You are viewing a plain text version of this content. The canonical link for it is here.
Posted to user@lucenenet.apache.org by Lucas E Wall <wa...@hotmail.com> on 2011/02/02 00:57:35 UTC

Question

I am new to Lucene and have the following questions.  What is the best way to understand what is required to install Lucene in a server?  Also, can i make Lucene run searches on links to xml data on the web?Thanks 		 	   		  

RE: Question

Posted by Igor Chirokov <ig...@hotmail.com>.
You can llok: http://www.walnutilsoft.com/
 
In this solution you have integrated Lucine solutiion for SQL Server and Oracle databases as well.
Here is my product, it's free.
Also you can see simple code for .net and java Lucine.
 
Thanks,
Igor
 
> Subject: RE: Question
> Date: Wed, 2 Feb 2011 23:35:22 +0100
> From: rene.de.vries@howardshome.com
> To: lucene-net-user@lucene.apache.org
> 
> If you're looking for a quick, manageable solution for Full-text search on SQL Server data, I recommend taking a look at Solr. Solr is like a huge management layer around Lucene and hides a lot of the details, even though you can still get at them through config files.
> 
> It has a GREAT Data Import Handler which does all the heavy lifting for you to connect to Sql Server. I was able to set up indexing 15 million news articles in one afternoon. For indexing PDF's and such, Solr has dedicated handlers, which I haven't used but seem pretty easy to set up. 
> 
> Solr is a full java solution, but don't let that scare you as it is easy to set up and lot of help is available. There is a SolrNet library which allows easy access to all the solr functions from a .net app. This tutorial is particular handy: http://crazorsharp.blogspot.com/2010/01/full-text-search-using-solr-lucene-and.html 
> 
> Other than that, I recommend reading the book Lucene in Action, or the Solr book. There are also LOTS of good tutorials available
> 
> René
> 
> -----Original Message-----
> From: Aaron Powell [mailto:me@aaron-powell.com] 
> Sent: woensdag 2 februari 2011 1:05
> To: lucene-net-user@lucene.apache.org
> Subject: Re: Question
> 
> You don't actually install Lucene.Net, it's just a library which you
> reference into your application. Solr is an installable Lucene service,
> which essentially provides RESTful endpoints to Lucene (java), or so goes my
> understanding.
> 
> With regards to what you can search with Lucene, well that really comes down
> to anything you can push into the index. Keep in mind that Lucene is just a
> indexer and searcher, it's not a crawler or anything. You have to push the
> data to the indexer, and you have to write queries to get it back out.
> I've got some blogs on my site about getting started with Lucene.Net -
> http://www.aaron-powell.com/lucene-net-overview
> Aaron Powell
> Umbraco Core Team Member <http://umbraco.codeplex.com> | FunnelWeb Team
> Member <http://funnelweblog.com>
> 
> http://www.aaron-powell.com | http://twitter.com/slace | Skype:
> aaron.l.powell | MSN: aazzap@hotmail.com
> 
> 
> On Wed, Feb 2, 2011 at 10:57 AM, Lucas E Wall <wa...@hotmail.com> wrote:
> 
> >
> > I am new to Lucene and have the following questions. What is the best way
> > to understand what is required to install Lucene in a server? Also, can i
> > make Lucene run searches on links to xml data on the web?Thanks
> >
 		 	   		  

RE: Question

Posted by René de Vries <re...@howardshome.com>.
If you're looking for a quick, manageable solution for Full-text search on SQL Server data, I recommend taking a look at Solr. Solr is like a huge management layer around Lucene and hides a lot of the details, even though you can still get at them through config files.

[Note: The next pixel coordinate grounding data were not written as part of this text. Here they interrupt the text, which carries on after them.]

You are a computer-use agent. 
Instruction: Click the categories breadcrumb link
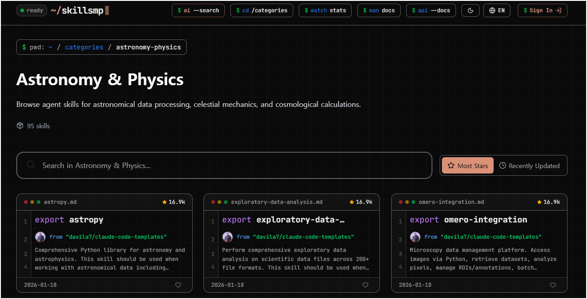click(x=84, y=47)
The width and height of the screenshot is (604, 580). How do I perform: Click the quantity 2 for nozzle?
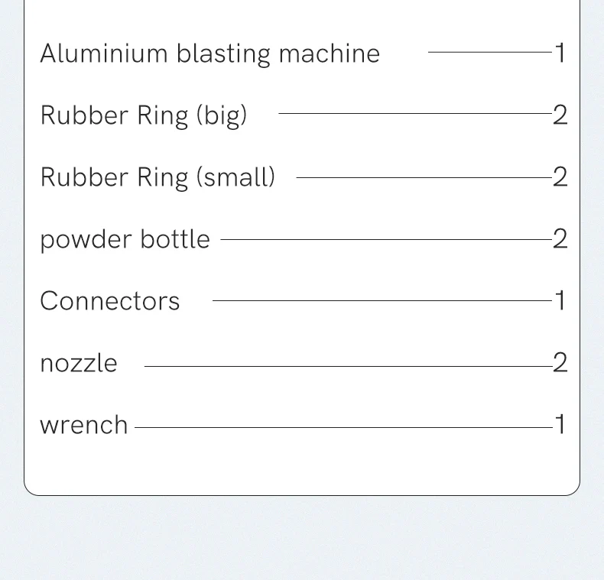[560, 363]
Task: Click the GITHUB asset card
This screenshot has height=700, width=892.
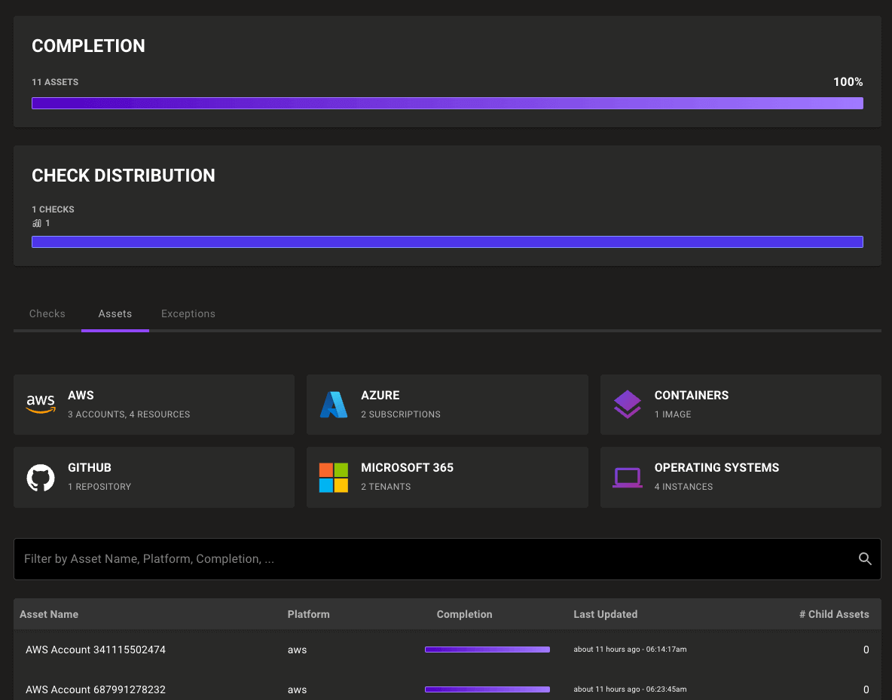Action: click(x=154, y=476)
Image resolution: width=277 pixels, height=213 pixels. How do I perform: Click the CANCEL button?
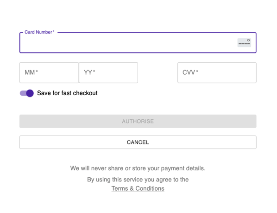[138, 142]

It has a GREAT Data Import Handler which does all the heavy lifting for you to connect to Sql Server. I was able to set up indexing 15 million news articles in one afternoon.  For indexing PDF's and such, Solr has dedicated handlers, which I haven't used but seem pretty easy to set up. 

Solr is a full java solution, but don't let that scare you as it is easy to set up and lot of help is available. There is a SolrNet library which allows easy access to all the solr functions from a .net app. This tutorial is particular handy: http://crazorsharp.blogspot.com/2010/01/full-text-search-using-solr-lucene-and.html 

Other than that, I recommend reading the book Lucene in Action, or the Solr book. There are also LOTS of good tutorials available

René

-----Original Message-----
From: Aaron Powell [mailto:me@aaron-powell.com] 
Sent: woensdag 2 februari 2011 1:05
To: lucene-net-user@lucene.apache.org
Subject: Re: Question

You don't actually install Lucene.Net, it's just a library which you
reference into your application. Solr is an installable Lucene service,
which essentially provides RESTful endpoints to Lucene (java), or so goes my
understanding.

With regards to what you can search with Lucene, well that really comes down
to anything you can push into the index. Keep in mind that Lucene is just a
indexer and searcher, it's not a crawler or anything. You have to push the
data to the indexer, and you have to write queries to get it back out.
I've got some blogs on my site about getting started with Lucene.Net -
http://www.aaron-powell.com/lucene-net-overview
Aaron Powell
Umbraco Core Team Member <http://umbraco.codeplex.com> | FunnelWeb Team
Member <http://funnelweblog.com>

http://www.aaron-powell.com | http://twitter.com/slace | Skype:
aaron.l.powell | MSN: aazzap@hotmail.com


On Wed, Feb 2, 2011 at 10:57 AM, Lucas E Wall <wa...@hotmail.com> wrote:

>
> I am new to Lucene and have the following questions.  What is the best way
> to understand what is required to install Lucene in a server?  Also, can i
> make Lucene run searches on links to xml data on the web?Thanks
>

Re: Question

Posted by Kevin Miller <sc...@gmail.com>.
I've also had success using Tika to do text extraction (via IKVM)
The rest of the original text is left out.